TO DO: Your answer must be the full listing below, restated word for word, with no pictures in it.

RECORDS SUPPLIED:

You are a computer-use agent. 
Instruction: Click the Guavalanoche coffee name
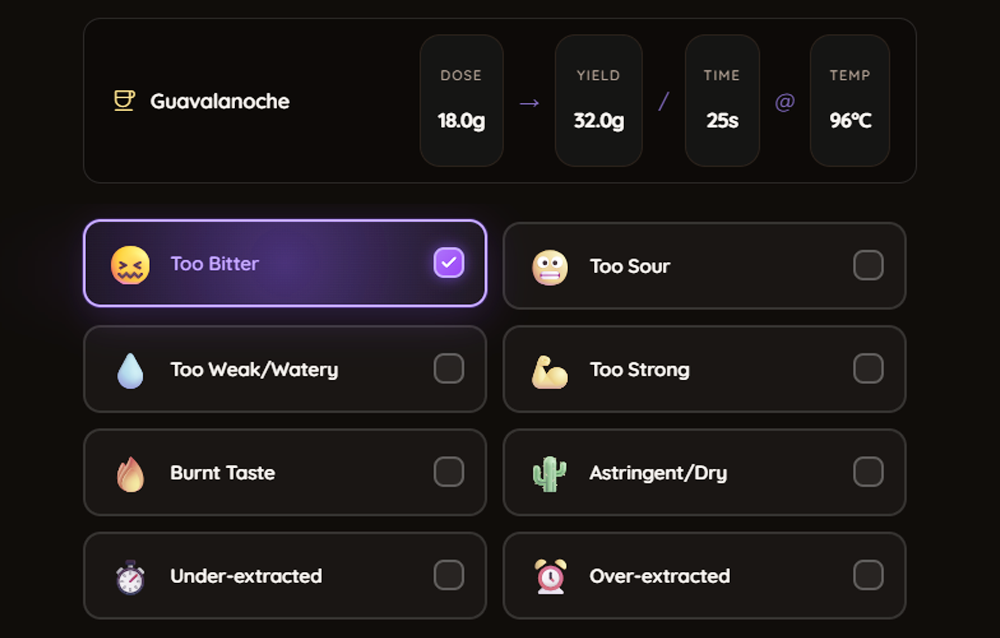click(x=220, y=101)
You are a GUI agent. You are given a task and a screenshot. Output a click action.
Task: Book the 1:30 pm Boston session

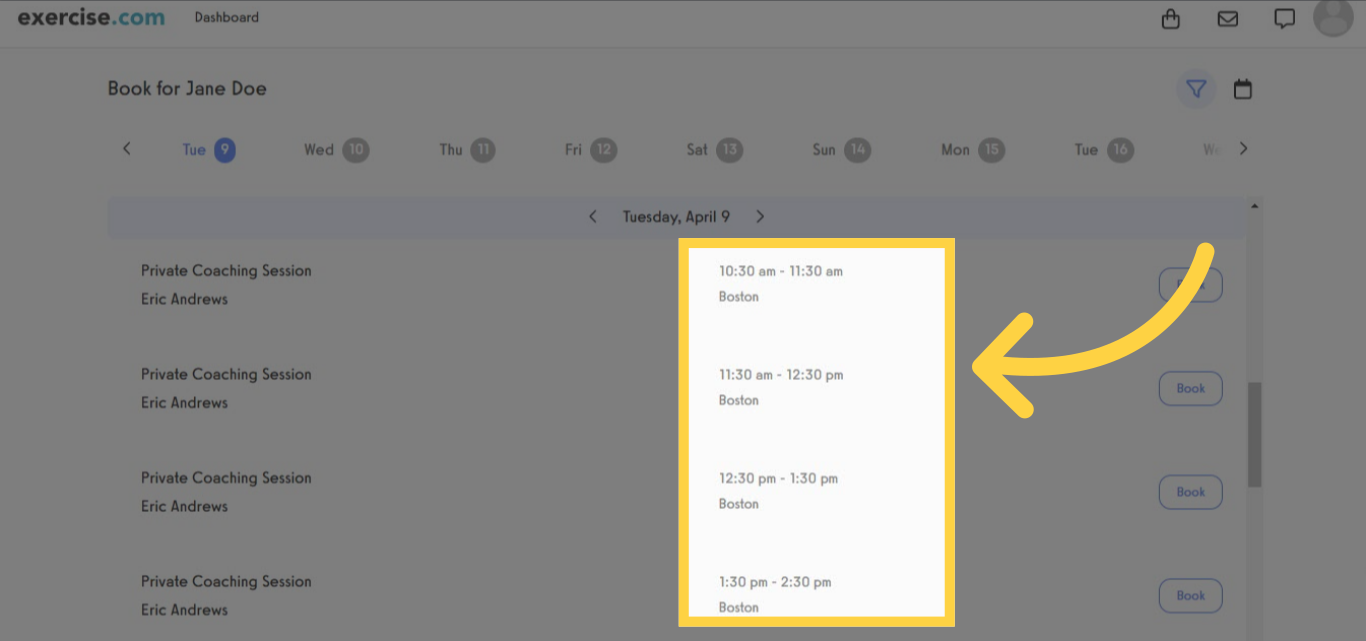1190,595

RESULT BELOW:
You are a computer-use agent. 
Instruction: Click the Guavalanoche coffee name
click(x=220, y=101)
You are a GUI agent. You are given a task and a screenshot. Output a click action.
Task: Book the 1:30 pm Boston session

1190,595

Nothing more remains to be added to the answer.